Exercise> Every record must appear in the answer exactly as it stands.

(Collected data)
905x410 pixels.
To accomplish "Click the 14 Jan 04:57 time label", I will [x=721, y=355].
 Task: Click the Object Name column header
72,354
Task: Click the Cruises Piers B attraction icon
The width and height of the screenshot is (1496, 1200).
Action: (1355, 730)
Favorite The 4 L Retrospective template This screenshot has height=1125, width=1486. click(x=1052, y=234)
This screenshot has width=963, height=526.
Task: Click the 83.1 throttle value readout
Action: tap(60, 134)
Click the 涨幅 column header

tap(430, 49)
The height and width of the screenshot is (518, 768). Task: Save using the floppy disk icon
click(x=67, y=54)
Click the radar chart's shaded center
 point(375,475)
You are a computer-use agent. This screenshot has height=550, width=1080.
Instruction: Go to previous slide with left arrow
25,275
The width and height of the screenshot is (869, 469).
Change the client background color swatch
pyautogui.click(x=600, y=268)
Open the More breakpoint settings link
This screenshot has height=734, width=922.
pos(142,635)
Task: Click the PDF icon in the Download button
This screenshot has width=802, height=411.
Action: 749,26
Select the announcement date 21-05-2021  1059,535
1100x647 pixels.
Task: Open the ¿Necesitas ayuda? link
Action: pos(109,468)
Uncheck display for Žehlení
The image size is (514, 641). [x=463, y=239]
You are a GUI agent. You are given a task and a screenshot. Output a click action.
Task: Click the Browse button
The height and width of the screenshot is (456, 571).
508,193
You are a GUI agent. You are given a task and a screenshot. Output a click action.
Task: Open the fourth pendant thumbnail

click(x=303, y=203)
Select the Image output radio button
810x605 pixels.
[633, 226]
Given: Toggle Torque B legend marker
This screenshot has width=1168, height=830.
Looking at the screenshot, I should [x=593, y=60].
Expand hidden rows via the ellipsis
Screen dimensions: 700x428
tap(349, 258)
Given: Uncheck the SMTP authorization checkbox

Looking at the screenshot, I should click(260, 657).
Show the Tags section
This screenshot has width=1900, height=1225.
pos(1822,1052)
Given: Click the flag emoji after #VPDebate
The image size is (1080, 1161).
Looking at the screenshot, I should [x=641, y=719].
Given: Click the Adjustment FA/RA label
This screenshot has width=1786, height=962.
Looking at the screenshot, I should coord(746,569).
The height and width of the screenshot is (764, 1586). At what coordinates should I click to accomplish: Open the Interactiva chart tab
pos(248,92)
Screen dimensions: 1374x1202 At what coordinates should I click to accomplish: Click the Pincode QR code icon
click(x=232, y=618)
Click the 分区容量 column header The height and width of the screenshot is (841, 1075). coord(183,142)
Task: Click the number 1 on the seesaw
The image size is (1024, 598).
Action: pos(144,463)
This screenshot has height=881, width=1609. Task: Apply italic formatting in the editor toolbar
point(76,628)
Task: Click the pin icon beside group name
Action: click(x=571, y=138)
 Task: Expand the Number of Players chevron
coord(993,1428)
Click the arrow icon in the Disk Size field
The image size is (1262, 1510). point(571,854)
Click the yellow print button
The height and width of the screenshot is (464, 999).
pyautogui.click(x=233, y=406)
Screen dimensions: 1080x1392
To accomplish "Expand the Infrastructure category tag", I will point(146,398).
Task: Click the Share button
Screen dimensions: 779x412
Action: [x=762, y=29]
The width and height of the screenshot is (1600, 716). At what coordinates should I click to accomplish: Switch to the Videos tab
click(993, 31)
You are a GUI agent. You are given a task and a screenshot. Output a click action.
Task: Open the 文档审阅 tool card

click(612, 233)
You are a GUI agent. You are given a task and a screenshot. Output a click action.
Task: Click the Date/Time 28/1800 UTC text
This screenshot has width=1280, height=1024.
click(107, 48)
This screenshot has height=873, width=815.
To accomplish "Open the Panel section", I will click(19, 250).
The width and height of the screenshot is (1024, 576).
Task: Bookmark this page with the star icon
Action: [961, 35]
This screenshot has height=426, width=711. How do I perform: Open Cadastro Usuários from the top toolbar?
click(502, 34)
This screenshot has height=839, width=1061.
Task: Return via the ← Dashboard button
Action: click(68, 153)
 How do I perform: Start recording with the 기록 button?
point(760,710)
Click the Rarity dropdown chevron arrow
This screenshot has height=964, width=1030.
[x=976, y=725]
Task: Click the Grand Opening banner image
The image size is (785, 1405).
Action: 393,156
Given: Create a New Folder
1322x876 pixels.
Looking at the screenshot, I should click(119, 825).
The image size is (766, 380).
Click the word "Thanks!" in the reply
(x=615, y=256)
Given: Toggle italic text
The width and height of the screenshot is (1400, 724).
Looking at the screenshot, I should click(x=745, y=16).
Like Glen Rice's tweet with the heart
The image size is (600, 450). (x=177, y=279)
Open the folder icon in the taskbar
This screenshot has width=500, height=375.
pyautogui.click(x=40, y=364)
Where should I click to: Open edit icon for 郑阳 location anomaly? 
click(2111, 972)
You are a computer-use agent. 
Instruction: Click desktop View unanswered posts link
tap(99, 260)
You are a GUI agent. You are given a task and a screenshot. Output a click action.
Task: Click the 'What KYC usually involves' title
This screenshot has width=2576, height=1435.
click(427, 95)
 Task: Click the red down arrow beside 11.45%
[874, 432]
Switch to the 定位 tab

Written solution>
905x410 pixels.
To accomplish "Click the 14 Jan 04:57 time label", I will [x=721, y=355].
 Task: Click the Object Name column header
72,354
Task: Click the Cruises Piers B attraction icon
The width and height of the screenshot is (1496, 1200).
Action: (1355, 730)
Favorite The 4 L Retrospective template This screenshot has height=1125, width=1486. click(x=1052, y=234)
This screenshot has width=963, height=526.
Task: Click the 83.1 throttle value readout
Action: tap(60, 134)
Click the 涨幅 column header

tap(430, 49)
The height and width of the screenshot is (518, 768). Task: Save using the floppy disk icon
click(x=67, y=54)
Click the radar chart's shaded center
 point(375,475)
You are a computer-use agent. This screenshot has height=550, width=1080.
Instruction: Go to previous slide with left arrow
25,275
The width and height of the screenshot is (869, 469).
Change the client background color swatch
pyautogui.click(x=600, y=268)
Open the More breakpoint settings link
This screenshot has height=734, width=922.
pos(142,635)
Task: Click the PDF icon in the Download button
This screenshot has width=802, height=411.
Action: 749,26
Select the announcement date 21-05-2021  1059,535
1100x647 pixels.
Task: Open the ¿Necesitas ayuda? link
Action: pos(109,468)
Uncheck display for Žehlení
The image size is (514, 641). [x=463, y=239]
You are a GUI agent. You are given a task and a screenshot. Output a click action.
Task: Click the Browse button
The height and width of the screenshot is (456, 571).
508,193
You are a GUI agent. You are given a task and a screenshot. Output a click action.
Task: Open the fourth pendant thumbnail

click(x=303, y=203)
Select the Image output radio button
810x605 pixels.
[633, 226]
Given: Toggle Torque B legend marker
This screenshot has width=1168, height=830.
Looking at the screenshot, I should [x=593, y=60].
Expand hidden rows via the ellipsis
Screen dimensions: 700x428
tap(349, 258)
Given: Uncheck the SMTP authorization checkbox

Looking at the screenshot, I should click(260, 657).
Show the Tags section
This screenshot has width=1900, height=1225.
pos(1822,1052)
Given: Click the flag emoji after #VPDebate
The image size is (1080, 1161).
Looking at the screenshot, I should [x=641, y=719].
Given: Click the Adjustment FA/RA label
This screenshot has width=1786, height=962.
Looking at the screenshot, I should coord(746,569).
The height and width of the screenshot is (764, 1586). At what coordinates should I click to accomplish: Open the Interactiva chart tab
pos(248,92)
Screen dimensions: 1374x1202 At what coordinates should I click to accomplish: Click the Pincode QR code icon
click(x=232, y=618)
Click the 分区容量 column header The height and width of the screenshot is (841, 1075). coord(183,142)
Task: Click the number 1 on the seesaw
The image size is (1024, 598).
Action: pos(144,463)
This screenshot has height=881, width=1609. Task: Apply italic formatting in the editor toolbar
point(76,628)
Task: Click the pin icon beside group name
Action: click(x=571, y=138)
 Task: Expand the Number of Players chevron
coord(993,1428)
Click the arrow icon in the Disk Size field
The image size is (1262, 1510). point(571,854)
Click the yellow print button
The height and width of the screenshot is (464, 999).
pyautogui.click(x=233, y=406)
Screen dimensions: 1080x1392
To accomplish "Expand the Infrastructure category tag", I will point(146,398).
Task: Click the Share button
Screen dimensions: 779x412
Action: [x=762, y=29]
The width and height of the screenshot is (1600, 716). At what coordinates should I click to accomplish: Switch to the Videos tab
click(993, 31)
You are a GUI agent. You are given a task and a screenshot. Output a click action.
Task: Open the 文档审阅 tool card

click(612, 233)
You are a GUI agent. You are given a task and a screenshot. Output a click action.
Task: Click the Date/Time 28/1800 UTC text
This screenshot has width=1280, height=1024.
click(107, 48)
This screenshot has height=873, width=815.
To accomplish "Open the Panel section", I will click(19, 250).
The width and height of the screenshot is (1024, 576).
Task: Bookmark this page with the star icon
Action: [961, 35]
This screenshot has height=426, width=711. How do I perform: Open Cadastro Usuários from the top toolbar?
click(502, 34)
This screenshot has height=839, width=1061.
Task: Return via the ← Dashboard button
Action: click(68, 153)
 How do I perform: Start recording with the 기록 button?
point(760,710)
Click the Rarity dropdown chevron arrow
This screenshot has height=964, width=1030.
[x=976, y=725]
Task: Click the Grand Opening banner image
The image size is (785, 1405).
Action: 393,156
Given: Create a New Folder
1322x876 pixels.
Looking at the screenshot, I should click(119, 825).
The image size is (766, 380).
Click the word "Thanks!" in the reply
(x=615, y=256)
Given: Toggle italic text
The width and height of the screenshot is (1400, 724).
Looking at the screenshot, I should click(x=745, y=16).
Like Glen Rice's tweet with the heart
The image size is (600, 450). (x=177, y=279)
Open the folder icon in the taskbar
This screenshot has width=500, height=375.
pyautogui.click(x=40, y=364)
Where should I click to: Open edit icon for 郑阳 location anomaly? 
click(2111, 972)
You are a computer-use agent. 
Instruction: Click desktop View unanswered posts link
tap(99, 260)
You are a GUI agent. You are given a task and a screenshot. Output a click action.
Task: Click the 'What KYC usually involves' title
This screenshot has width=2576, height=1435.
click(427, 95)
 Task: Click the red down arrow beside 11.45%
[874, 432]
Switch to the 定位 tab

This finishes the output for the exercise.